Would MS want to make idtech a third party alternative to unreal?
Would it benefit MS to do this?
More about time to have the X(box)-Engine. You got gamestack, direct x12u, havok, azure ml and so many studios with knowledge and talent, preserve it for the future in a engine. A modular based game engine that is easy to use also and licensed for indies, user content/mods… just sayin…
I agree. I think this gen they should get the studios together and brainstorm an engine to ween many of them off of Unreal (if Tencent is going to be a bigger competitor in future) and maybe even Creation if the new updates still don’t fix the foundational issues with it. Make something as accessible as both while really leveraging the power of the Microsoft tech.
Id Tech, Forzatech, Arkane Engine, Creation (if fixed) and Slipspace are all cool on their own. They are in house engines.
I also forgot simplygon and github. ^^ But yeah they have so much tech inhouse and it just keeps growing, especially with machine learning/deep learning there is amazing stuff ahead. Auto generated animation, human like voice generation… ninja theory plays around a lot with research, trained an ai to play the objective in bleeding edge, minecraft now test around with the new network tech to get 1k player on one server.
I don’t say one engine to serve all, there is time where it makes sense to do your thing. But i still feel like they now reached a point of tech, research, cloud and studios that it could actually be a big plus longterm. Water shader from Sea of Thieves for example, the open world streaming from forza tech, there is really a lot of tech gold these studios create and could be benifitial for future projects, even more for the smaller second teams each studio seems to create. Play around and keep the engine growing with assets/functions/shaders etc.
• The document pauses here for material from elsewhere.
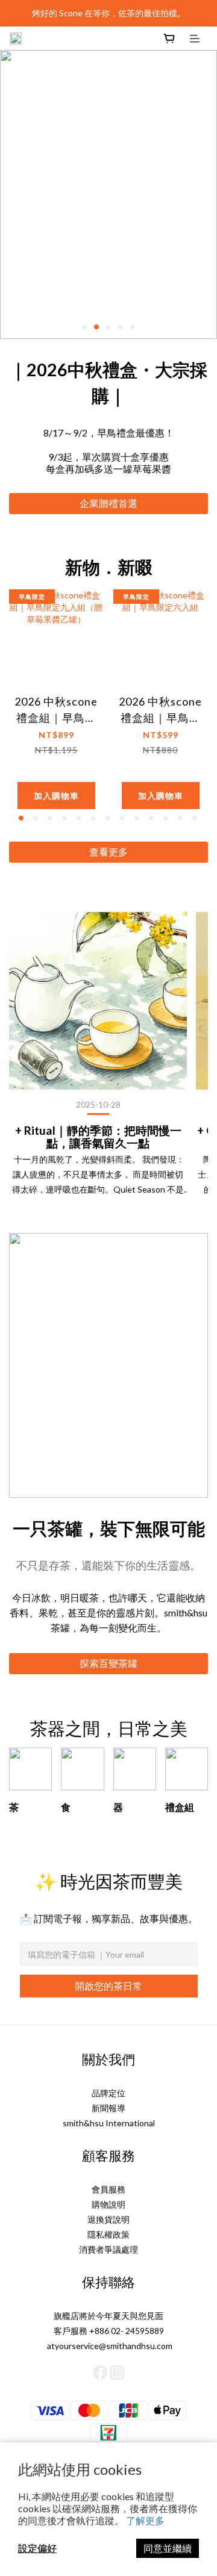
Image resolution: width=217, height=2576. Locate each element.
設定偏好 (37, 2548)
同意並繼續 (167, 2548)
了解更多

Different engines have different strengths. 343 isn’t going to switch engines. They’ll continue to iterate on their engine because it’s important that Halo feels like Halo. It’s also a different focus in terms of AI, sandbox and size of environments. Choosing an engine goes beyond graphics. What’s interesting is that these devs have access to multiple tools and can pick and choose what works best for them in a given situation. Unreal is still the most versatile and one of the big advantages you have using Unreal is that AAA developers throughout the industry are familiar with it which I assume helps with outsourcing and scaling up contract work. Microsoft’s studios also modify the Unreal engine to their needs. I do like the suggestion that Microsoft take all the knowledge and talent behind these tools and keep iterating to become more versatile.